This post takes it title from

this paper by Bryantsev

*et al*., which provides an excellent discussion of the issue. The point of this post is to suggest four modifications to the one of the approaches discussed in the paper:

1. The use of standard Helmholz free energies instead of standard Gibbs free energies

2. Correction for indistinguishability of water molecules

3. Parameterization of a water oxygen solvent radius

4. The general use of the cluster model

**Background**
Continuum solvation models do not account for strong and specific interactions of solvent molecules with the solute (notably ions) so one must include some explicit solvent molecules in the continuum calculations. The question is how many explicit solvent molecules to use.

Pliego and co-workers suggested that the optimum number of water molecules is the one for which $\Delta G^*_{\text{solv}}(\text{A}^{m\pm})$, computed using Scheme 1, is most negative (refer to the paper for a definition of terms).

However, Bryantsev

*et al*. argue that $\Delta G^*_{\text{solv}}(\text{A}^{m\pm})$ should be computed according to Scheme 2 and that computed in this way, $\Delta G^*_{\text{solv}}(\text{A}^{m\pm})$ will converge smoothly to the best value. Thus, the optimum number of explicit solvent molecules is that for which $\Delta G^*_{\text{solv}}(\text{A}^{m\pm})$ changes very little when you add another one.

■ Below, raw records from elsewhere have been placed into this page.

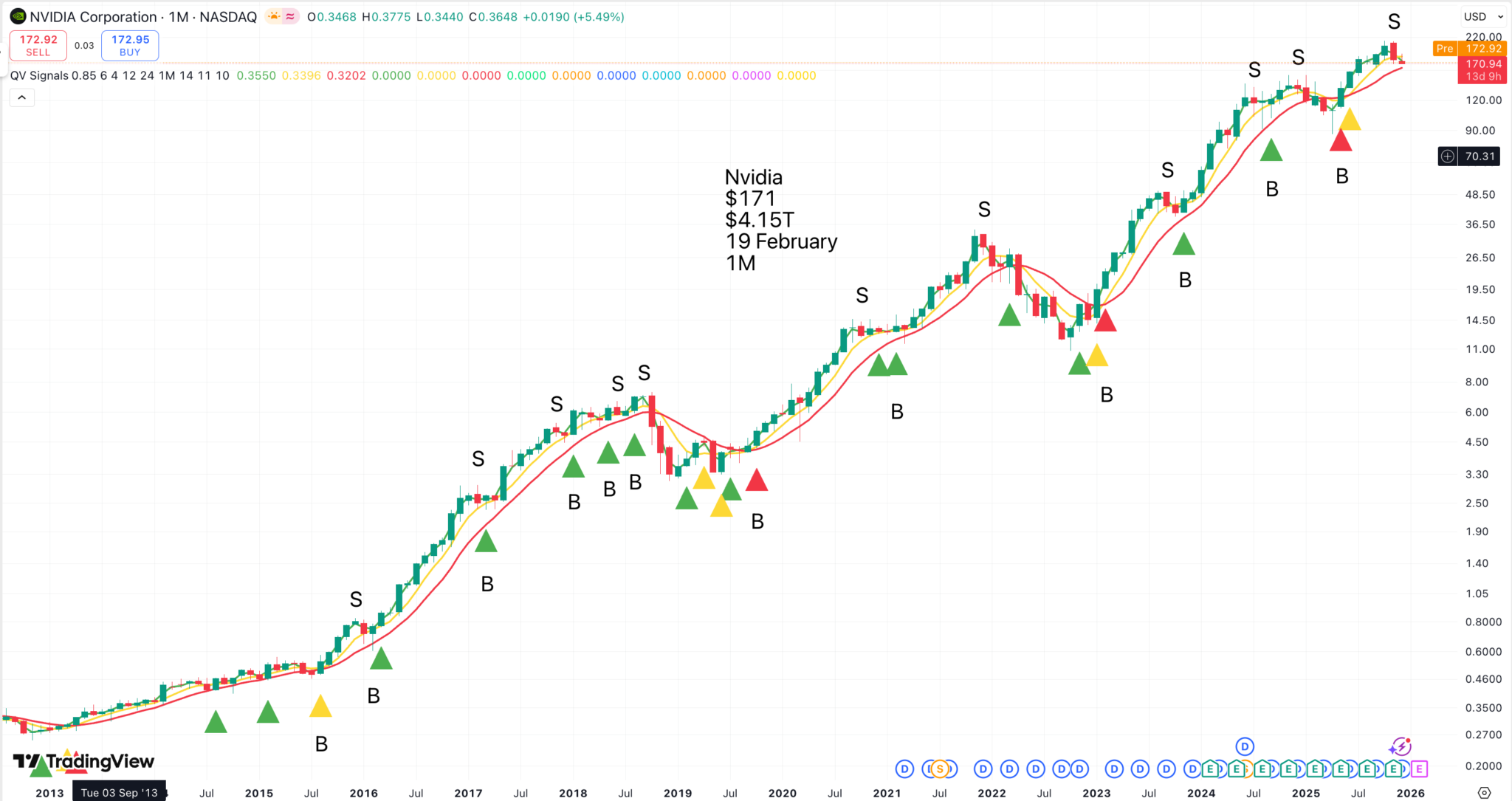This screenshot has height=801, width=1512.
Task: Click the 2020 label on the time axis
Action: (782, 793)
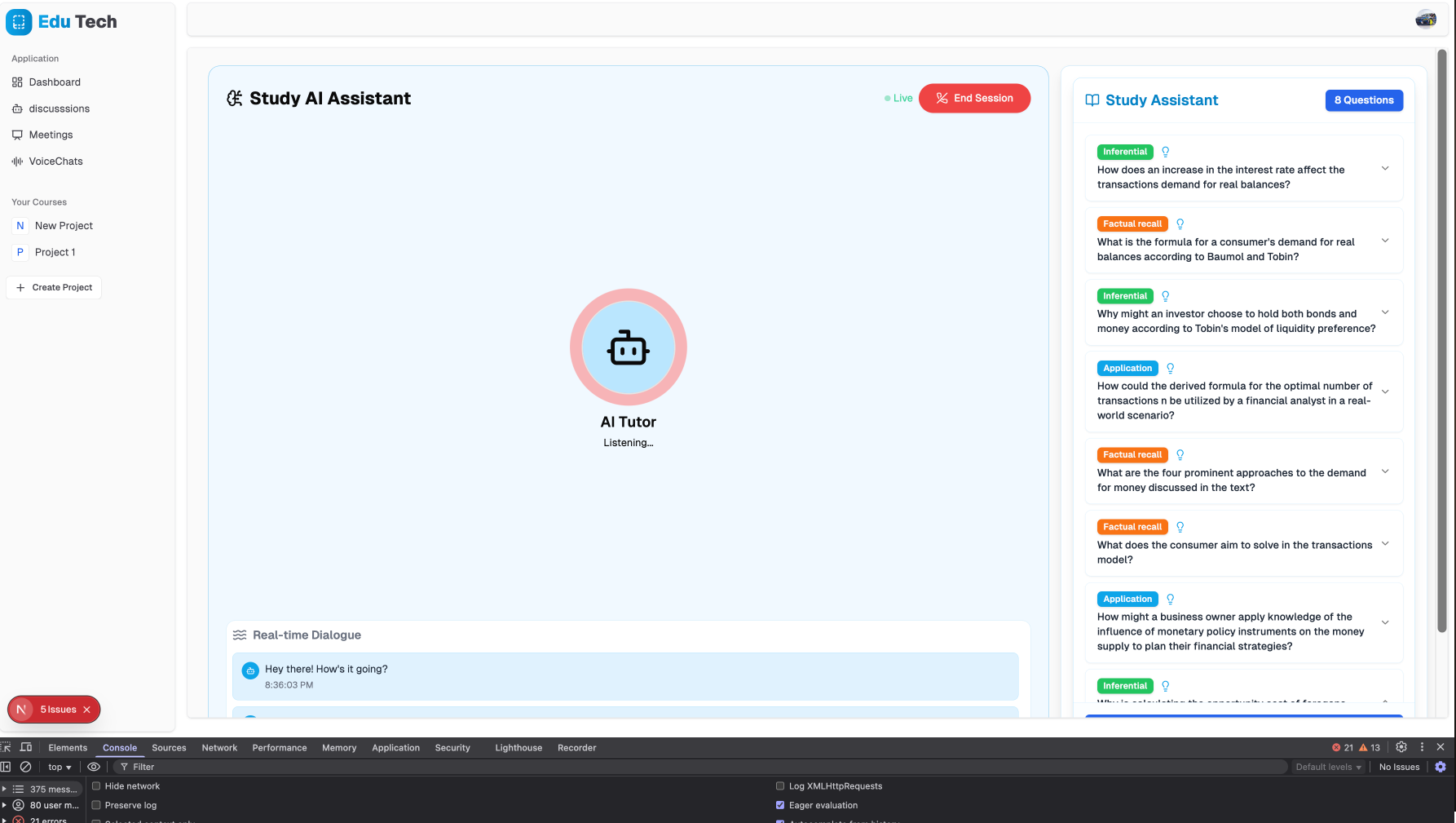Viewport: 1456px width, 823px height.
Task: Click the Edu Tech logo icon
Action: click(x=19, y=22)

In principle, Scheme 1 and 2 should yield the same $\Delta G^*_{\text{solv}}(\text{A}^{m\pm})$ but Bryantsev et al. argue that Scheme 2 provides better cancellation of error compared to Scheme 1. The authors demonstrate this by point showing that the computed free energy of water cluster formation in bulk water, computed using Scheme 3, deviates significantly from 0 with increasing cluster size.

In Figure 1 I show a plot of the residual error ($RE$, large dots),

$RE=-n\Delta G^*_{\text{solv}}(\text{H}_2\text{O}) + \Delta G^\circ_{\text{g,bind}}-(n-1)\Delta G^{\circ-*}$

$ + \Delta G^*_{\text{solv}}((\text{H}_2\text{O})_n)-RT\ln (n[\text{H}_2\text{O}]^{n-1})$

computed using two different continuum solvation models (SM6 red and COSMO blue) for increasing number of $n$.

**Figure 1.** Plot of RE without (large dots) and with (small dots) the Helmholz free energy and correction for indistinguishability of water molecules

Next I'll suggest some changes that significantly reduce $RE$.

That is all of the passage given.